Do Not Adjust Your Set (★★★★★) was created by producer Humphrey Barclay and intended for Rediffusion’s 5:15pm Thursday afternoon children’s slot. Eric Idle, Terry Jones and Michael Palin were given their first break as writer-performers, cannily teamed with David Jason and Denise Coffey. Plus Vivian Stanshall’s Bonzo Dog Doo-Dah Band as house musicians. What could go wrong with such a line-up? Very little, actually: the surviving shows contain much very funny material, and the fact that the series was ostensibly aimed at younger audiences means that it’s aged well. Pythonites will spot early appearances of Palin’s typically unhelpful shopkeeper, and Jones giving us an early incarnation of Mr Gumby.
Everyone’s clearly having a ball, the youthful studio audience lapping it up. Standouts include the "Stool Pigeon" sketch, with Palin as a hapless constable trying to infiltrate a criminal gang, and Jason as a French official sent over to check on the progress of the Concorde aircraft. Jason and Coffey are superb throughout, particularly in their weekly Captain Fantastic inserts, Jason’s bowler-hatted hero battling Coffey’s villainous Mrs Black and her "horrible handbag". The Bonzo Dogs offer fulsome support. "I’m the Urban Spaceman" is still a great song, though one wonders what the young studio audience made of "Tubas in the Moonlight". A second series was commissioned by the newly-formed Thames Television (look out for their iconic ident), where the gang was joined by animator Terry Gilliam. Little of his work on the show survives, though we do get to see his sublime "The Christmas Card" in context.

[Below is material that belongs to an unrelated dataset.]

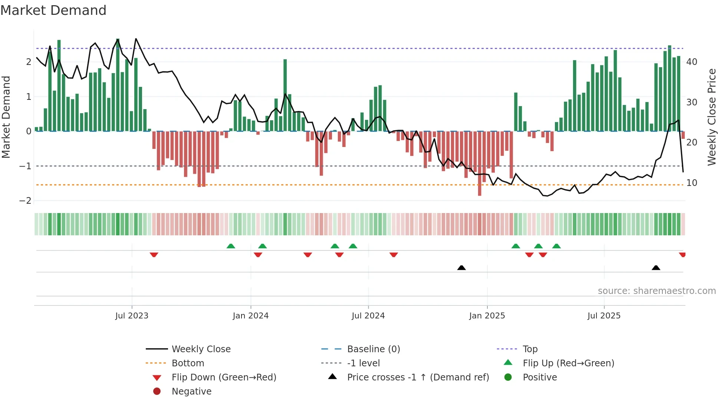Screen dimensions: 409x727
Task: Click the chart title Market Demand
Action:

At Last the 1948 Show (★★★, pictured right) starred John Cleese, Graham Chapman and Tim Brooke-Taylor, as well as kick-starting Marty Feldman's onscreen career. David Frost wasn’t sure about unleashing Feldman on the public (“I’m not sure people will accept his eyes”), though Feldman’s contributions hold up very well, whether he’s smashing valuable antiques or tormenting Cleese’s tetchy commuter. The tiny but matchless sight gag in the final episode, where Feldman as “the French trade union leader, Anistide Boulet” makes rude faces at Cleese’s newsreader, stands up to repeated viewings. It’s nice to see an early incarnation of the "Four Yorkshiremen" sketch, later performed in Python live shows, and the show’s sadly underused hostess Aimi MacDonald even gets to say “And now for something completely different...” But the caustic, snarky tone of much of the material begins to grate. What we see is diverting, and invariably entertaining, but not always that funny.
Image quality is inevitably variable, though the restorers have done a superb job with At Last the 1948 Show, the missing sections filled in with sound recordings and script pages. Booklets and bonus features are excellent in both sets. Palin reveals that Italian waiters about to start their evening shifts were big fans of Do Not Adjust Your Set, and there are interesting contributions from Brooke-Taylor and Cleese. There’s also plenty of Bonzo Dog footage and some Terry Gilliam material scanned from the director's own masters. Essential viewing.